**Stated problem:** Carry on the forum discussion below about limiting window size to half the sequence number space, beginning right after its final sentence.

This is to avoid packets being recognized incorrectly.

If the windows size is greater than half the sequence number space, then if an ACK is lost, the sender may send new packets that the receiver believes are retransmissions.

For example, if our sequence number range is 0-3 and the window size is 3, this situation can occur.

A -> 0 -> B

A -> 1 -> B

A -> 2 -> B

A <- 2ack <- B (this is lost)

A -> 0 -> B

A -> 1 -> B

A -> 2 -> B

After the lost packet, B now expects the next packets to have sequence numbers 3, 0, and 1.

But, the 0 and 1 that A is sending are actually retransmissions, so B receives them out of order.

By limiting the window size to 2 in this example, we avoid this problem because B will be expecting 2 and 3, and only 0 and 1 can be retransmissions.

2
  • Good explanation. What I was overlooking is that the sender (A) will always send #window size packets at a time.
    – Mo Beigi
    Apr 13, 2015 at 4:58
  • As per the receiver window size <=n/2, where "n" is sequence numbers of sender window. Then we should use Receiver Window Size = 1 always which would be more efficient. Isn't it? Jun 3, 2015 at 14:29
12

The sequence space wraps to zero after max number is reached. Consider the corner case where all ACKs are lost - sender does not move its window, but receiver does (since it's unaware the sender is not getting the ACKs). If we don't limit the window size to half the sequence space, we end up with overlapping sender "sent but not acknowledged" and receiver "valid new" sequence spaces. This would result in retransmissions being interpreted as new packets.

Item-finding records:
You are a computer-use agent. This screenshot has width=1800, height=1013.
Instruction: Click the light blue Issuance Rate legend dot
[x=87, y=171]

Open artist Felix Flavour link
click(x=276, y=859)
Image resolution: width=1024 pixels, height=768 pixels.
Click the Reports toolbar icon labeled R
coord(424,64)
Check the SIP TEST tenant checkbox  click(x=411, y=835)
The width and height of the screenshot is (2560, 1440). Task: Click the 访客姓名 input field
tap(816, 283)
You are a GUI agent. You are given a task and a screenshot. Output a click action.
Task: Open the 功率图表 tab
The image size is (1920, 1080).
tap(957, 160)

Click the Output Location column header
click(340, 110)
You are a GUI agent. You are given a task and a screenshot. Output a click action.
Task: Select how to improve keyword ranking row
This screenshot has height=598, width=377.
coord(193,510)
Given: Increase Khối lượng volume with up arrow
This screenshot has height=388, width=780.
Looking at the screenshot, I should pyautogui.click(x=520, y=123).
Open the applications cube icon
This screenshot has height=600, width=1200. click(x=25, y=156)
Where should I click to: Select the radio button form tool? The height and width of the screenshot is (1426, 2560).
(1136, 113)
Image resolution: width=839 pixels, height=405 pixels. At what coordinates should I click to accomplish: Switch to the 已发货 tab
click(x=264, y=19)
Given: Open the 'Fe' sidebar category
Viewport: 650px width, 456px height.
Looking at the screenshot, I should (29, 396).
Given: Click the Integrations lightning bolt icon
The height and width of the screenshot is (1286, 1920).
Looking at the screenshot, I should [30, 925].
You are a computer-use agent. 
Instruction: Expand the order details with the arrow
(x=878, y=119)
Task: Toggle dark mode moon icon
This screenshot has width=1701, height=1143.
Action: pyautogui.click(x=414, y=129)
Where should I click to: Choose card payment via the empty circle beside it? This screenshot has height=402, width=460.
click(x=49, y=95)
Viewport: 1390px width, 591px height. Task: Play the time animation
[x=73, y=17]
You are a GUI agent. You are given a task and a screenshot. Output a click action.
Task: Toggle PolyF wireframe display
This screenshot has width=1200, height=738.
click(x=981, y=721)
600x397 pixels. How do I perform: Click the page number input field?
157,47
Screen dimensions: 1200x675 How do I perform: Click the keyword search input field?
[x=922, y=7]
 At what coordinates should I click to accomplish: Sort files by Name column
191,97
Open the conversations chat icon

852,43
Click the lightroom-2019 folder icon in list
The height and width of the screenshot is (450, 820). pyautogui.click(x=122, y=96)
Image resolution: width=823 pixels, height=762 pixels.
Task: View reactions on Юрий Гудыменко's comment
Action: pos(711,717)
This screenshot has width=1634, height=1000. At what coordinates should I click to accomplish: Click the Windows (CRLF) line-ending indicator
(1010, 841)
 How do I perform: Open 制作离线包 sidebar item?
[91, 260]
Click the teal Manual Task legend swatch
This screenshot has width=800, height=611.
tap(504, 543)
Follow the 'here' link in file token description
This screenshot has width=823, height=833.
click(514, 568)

**Response to this task:**
5

Because the receiver will fail to distinguish between an old packet or a new packet. The receiver identifies packets based on sequence numbers, and there is a finite number of unique numbers for each connection. You can't have an infinite buffer.

Lets look at a obvious fail scenario:

The window size is greater than the sequence number space. Lets say we have sequence numbers 0, 1, 2. And our window size is 4. This means that the window has two occurrences of 0.

0,1,2,0 <- modulo wrap. When we get a package with a seq of 0. Is it the first packet or the fourth? No clue. Now, this problem will occur insofar as the window size is greater than half of the sequence number space. Why? Because there's always the possibility that the receiver is looking at a sequence number that MAY be contained in a packet coming from the sender that is NEW or OLD. Does it always happen? No. But when it does, here's what happens:

Case 1:

Receiver window after properly receiving packets 0,1,2. 0,1,2,[3,0,1],2 But what if the ACKs sent are lost? Well, the sender will resend 0,1,2. But are 0,1 OLD or NEW? The receiver can't tell.

Case 2:

Same window on receiving end. The three packets are received.

0,1,2,[3,0,1],2

Now, the receiver receives ALL the acks but ONE correctly. Lets pick the 2nd one (1). Now, it's going to resend 1. But the receiver is looking at 1! So is this the new one as it expects (nope), or the old one?

Therefore, to ensure that the window is never expecting sequence numbers that could possibly be used by potential outstanding packets (either coming from a normal transmission or re-transmission of a missing ack) we have to either decrease the window size or increase sequence numbers.

Look what happens when we increase the sequence number space to, say 6.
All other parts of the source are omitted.